### Votre tâche
Recopiez à l'identique le passage du texte ci-dessous sur les effets des fortes doses de rayonnement, en commençant par "Dans le cas" et en poursuivant jusqu'à "l’effet des radiations.".

### Texte fourni
>>>

Pour les fortes doses, supérieures à certain seuil, les dommages apparaissent d’une manière reproductible et produisent des destructions massives de cellules. Ils sont appelés déterministes par opposition aux effets probabilistes. On peut prévoir alors avec une relative certitude l’effet d’une exposition. Les dommages sont importants. Leur gravité augmente avec la dose.

Les  effets déterministes sont directement liés à la mort cellulaire. Ils apparaissent de façon certaine au dessus d’un seuil de dose toujours supérieur à 500 mGy (milligrays), mais qui peut aller jusqu’à plusieurs Grays. Leur gravité est en proportion de la dose. Les effets se manifestent au bout de quelques jours ou semaines, d’une manière non immédiate mais rapide comparée aux délais de plusieurs années caractéristiques des effets dits « probabilistes » qui résultent des doses moyennes et faibles.

En raison de leur reproductibilité, les effets des fortes doses sont utilisés en radiothérapies pour détruire des cellules cancéreuses, en concentrant la dose sur la tumeur à traiter. Les effets des rayonnements dépendent de la dose reçue.

La dose significative est la quantité d’énergie déposée dans le tissu par les rayonnements radioactifs, c’est-à-dire le gray (Joule/kg). En radiothérapies et curiethérapies, les doses sont des doses locales, très élevées, pouvant atteindre plusieurs dizaines de grays, l’objectif étant d’éliminer les cellules malignes.

Dans le cas d’un accident, l’exposition touche l’ensemble du corps. La dose à considérer est la dose efficace qui est corps entier. Après un accident, les effets déterministes se manifestent pour des doses de l’ordre du gray ou de la fraction de gray. Au-dessus de 1 gray, une hospitalisation est nécessaire. La mort devient souvent certaine à partir de 5 grays.

Ce sont les bombes atomiques d’Hiroshima et de Nagasaki qui ont été à l’origine du plus grand nombre de personnes ayant payé de leur vie l’exposition à de très fortes doses. Toutefois les radiations n’ont pas été la principale cause des décès. De nombreuses victimes sont mortes immédiatement ou peu après l’explosion du fait de l’effet de souffle et des incendies ou encore de graves brûlures qui ne leur ont pas laissé le temps de subir l’effet des radiations.

Exemple d’effets déterministes : l’affaire Litvinenko
L’empoisonnement au Polonium-210 de l’ancien agent du KGB Alexandre Litvinenko est un exemple des effets déterministes des très fortes doses. Les symptômes en sont clairs et reproductibles. Litvinenko mourut le 23 novembre 2006, environ 3 semaines après avoir bu dans un grand hôtel de Londres un thé dans lequel avait été introduit une dose plusieurs fois mortelle de cet radioélément 12 milliards de fois plus radioactif à nombre d’atomes égal que l’uranium.

<<<

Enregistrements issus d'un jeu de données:
>>>

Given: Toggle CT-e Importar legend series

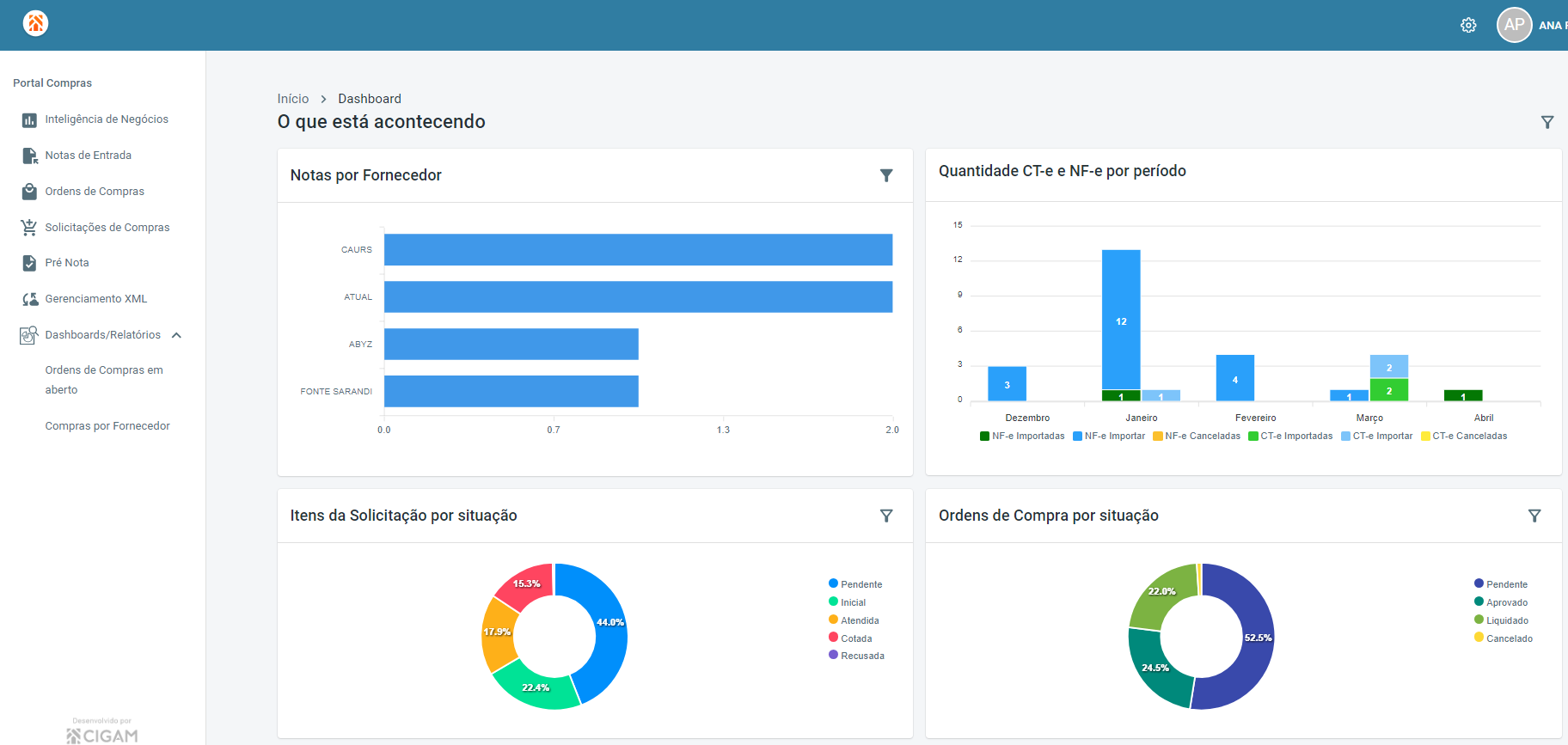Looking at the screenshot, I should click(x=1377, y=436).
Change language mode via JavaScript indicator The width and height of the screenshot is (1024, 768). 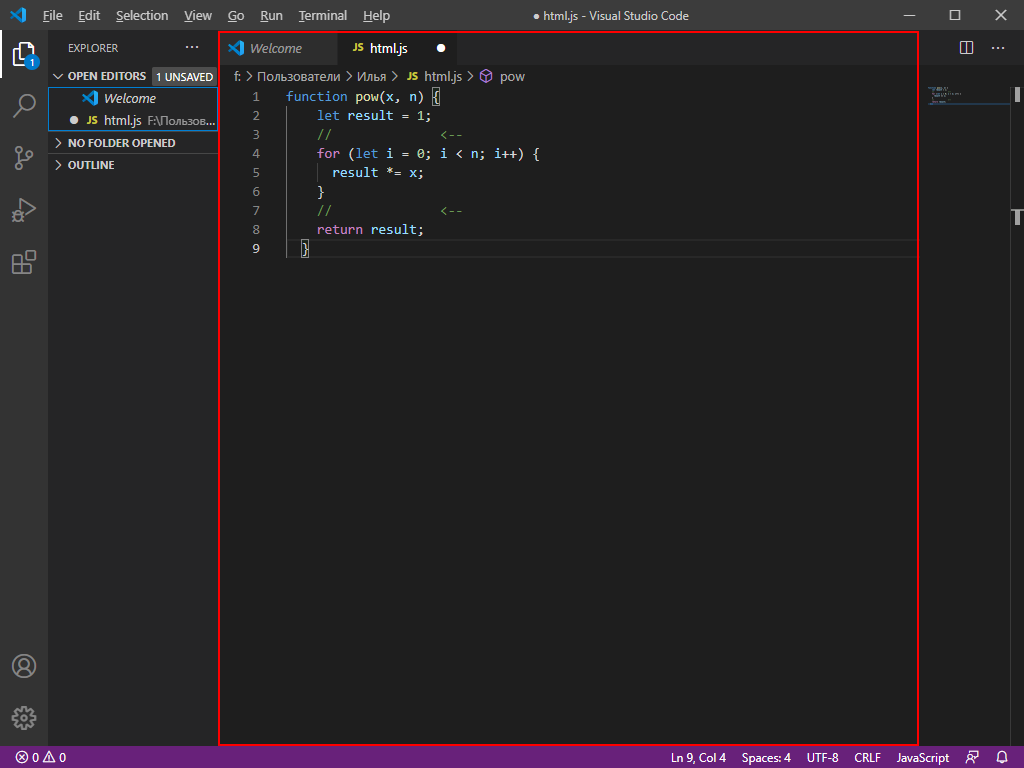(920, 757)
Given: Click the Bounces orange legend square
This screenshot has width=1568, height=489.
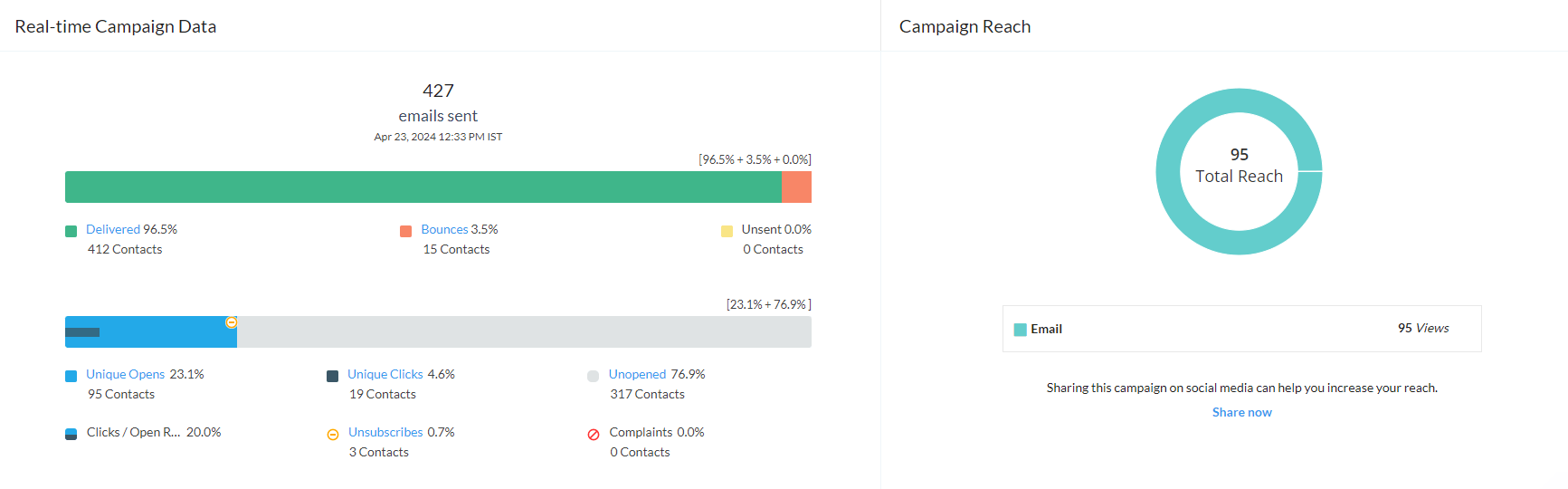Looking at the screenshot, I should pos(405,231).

<<<

### Votre réponse
Dans le cas d’un accident, l’exposition touche l’ensemble du corps. La dose à considérer est la dose efficace qui est corps entier. Après un accident, les effets déterministes se manifestent pour des doses de l’ordre du gray ou de la fraction de gray. Au-dessus de 1 gray, une hospitalisation est nécessaire. La mort devient souvent certaine à partir de 5 grays.

Ce sont les bombes atomiques d’Hiroshima et de Nagasaki qui ont été à l’origine du plus grand nombre de personnes ayant payé de leur vie l’exposition à de très fortes doses. Toutefois les radiations n’ont pas été la principale cause des décès. De nombreuses victimes sont mortes immédiatement ou peu après l’explosion du fait de l’effet de souffle et des incendies ou encore de graves brûlures qui ne leur ont pas laissé le temps de subir l’effet des radiations.